FIG. 7 is a flowchart showing a failure determination routine in the load failure determination device according to the present invention.

FIG. 8 is a graph showing a change in an abnormal state integration time and an abnormal state integration number when a rare short circuit occurs in a load when the load failure determination device according to the present invention is used.

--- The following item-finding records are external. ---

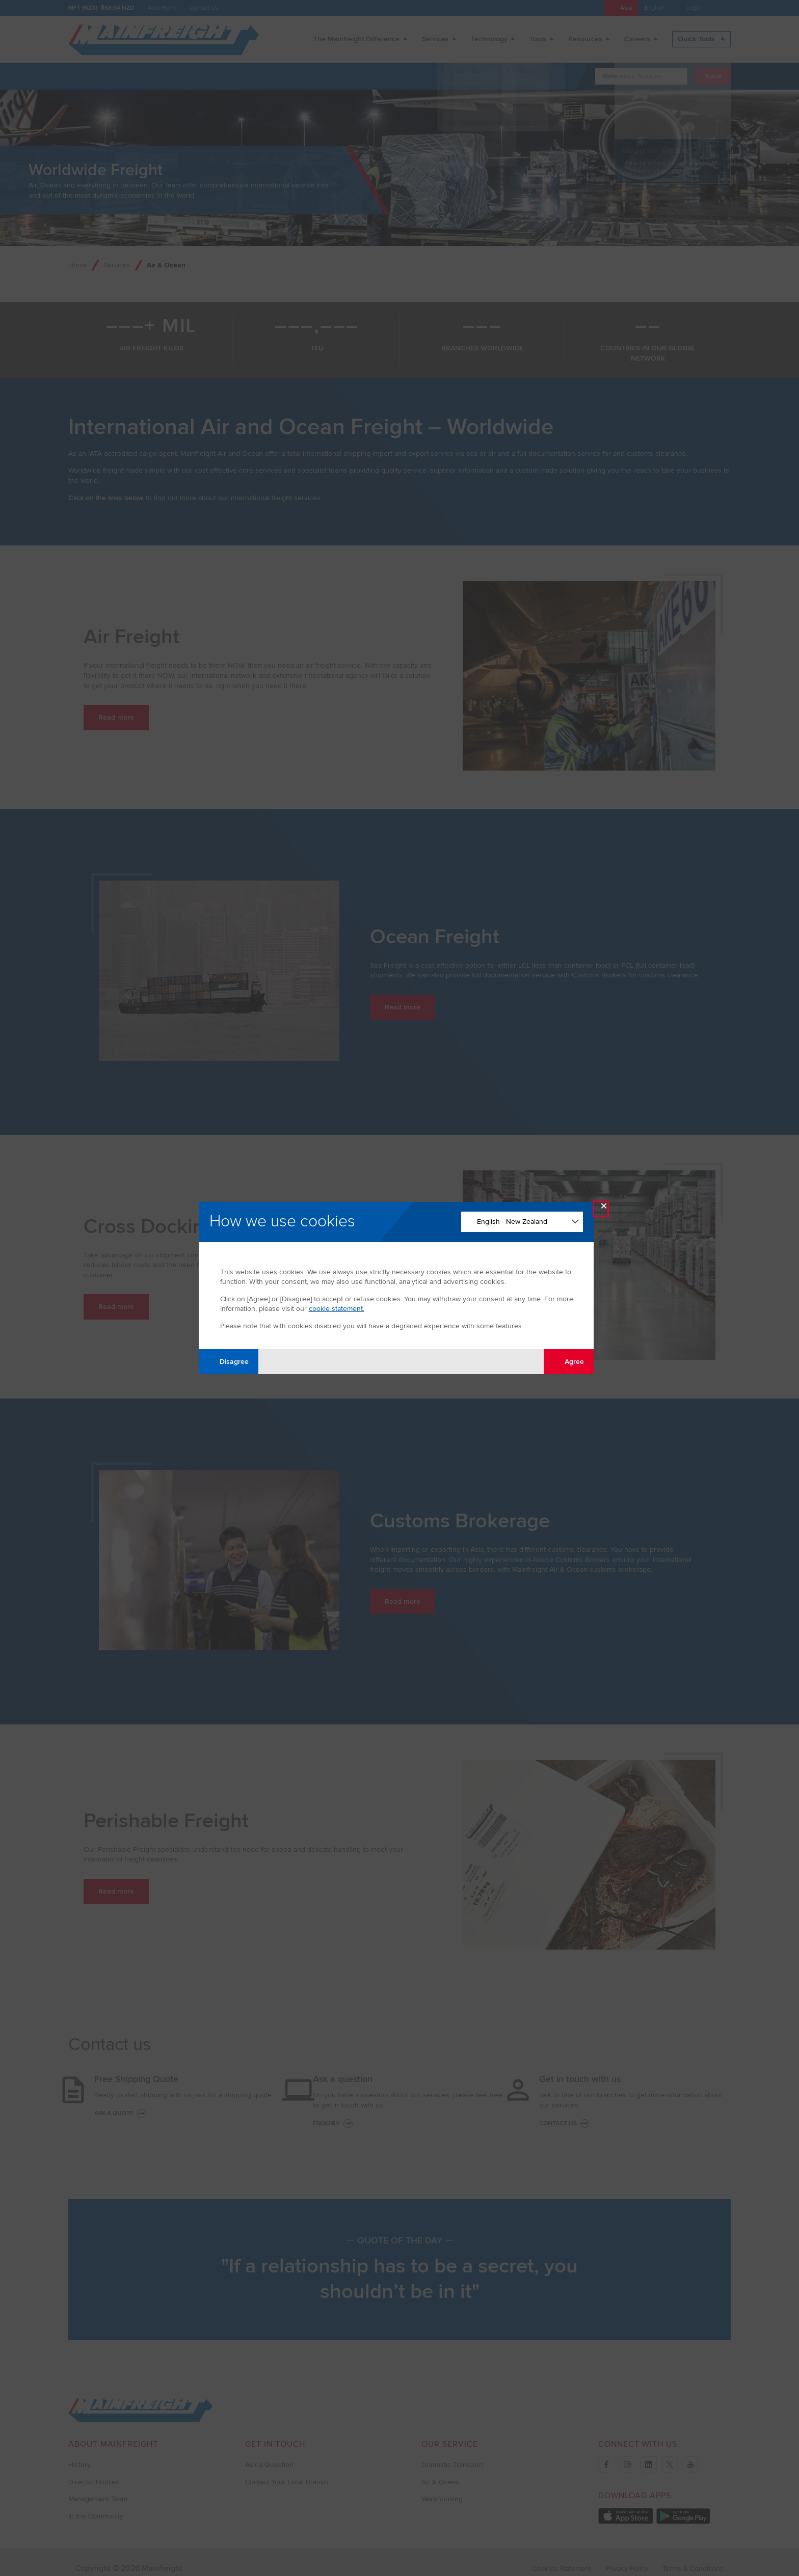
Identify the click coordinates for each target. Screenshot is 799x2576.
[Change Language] (522, 1222)
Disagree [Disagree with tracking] (228, 1361)
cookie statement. (336, 1308)
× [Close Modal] (603, 1208)
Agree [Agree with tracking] (568, 1361)
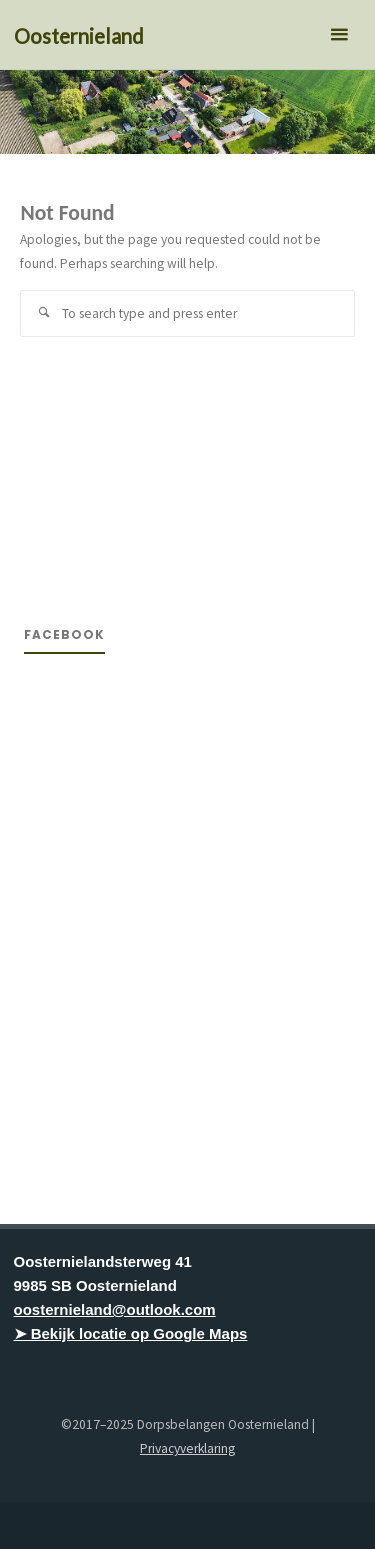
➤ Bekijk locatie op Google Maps (131, 1333)
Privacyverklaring (187, 1448)
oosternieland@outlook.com (115, 1309)
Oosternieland (79, 36)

[Description of Signs of Main Parts]

 Reference Signs List 1 microprocessor 2 load 3 IC 4 diode 5 power supply transistor 6 XOR gate 31 drive circuit 32 drive transistor 33 diagnostic circuit 34 protection circuit

Claims (7)

[Claims] 1. A load driving unit for driving a load, a load driving control unit for outputting a load driving control signal for controlling the load driving unit, and a diagnostic signal for generating a diagnostic signal based on a load current flowing through the load. A load failure determination device comprising: a generation unit; and a determination unit configured to determine a failure of the load based on the diagnosis signal and the load drive control signal, wherein a relationship between the diagnosis signal and the load drive control signal is provided. A time integrating means for obtaining an abnormal state integrated time value obtained by integrating the time in which an abnormality is indicated, and a frequency integrating means for obtaining an abnormal state integrated number value obtained by integrating the number of times in which the relationship indicates an abnormality. A determination means for determining that the load has failed when at least one of the abnormal state integrated time value and the abnormal state integrated count value has reached a predetermined value. Constant apparatus. 2. The load failure judging device according to claim 1, wherein said time integrating means initializes said abnormal state integrated time when said relationship indicates normal. 3. The load failure judging device according to claim 1, wherein said count integrating means gradually subtracts said abnormal state integrated count value as long as said relationship indicates normal. 4. The apparatus according to claim 1, wherein said determining means further comprises an arithmetic processing means for arithmetically processing said diagnostic signal and said load drive control signal to generate a diagnostic response signal representing said relationship. Load failure judgment device. 5. The load failure judging device according to claim 1, wherein said time integrating means judges normal or abnormal based on a sample value obtained by sampling said diagnostic response signal. 6. The load fault judging device according to claim 1, wherein the number-of-times accumulating means judges normal or abnormal based on a sample value obtained by sampling the diagnostic response signal. 7. The load failure judging device according to claim 1, wherein both the load drive control signal and the diagnosis response signal are binary signals, and the arithmetic processing means comprises an exclusive OR gate.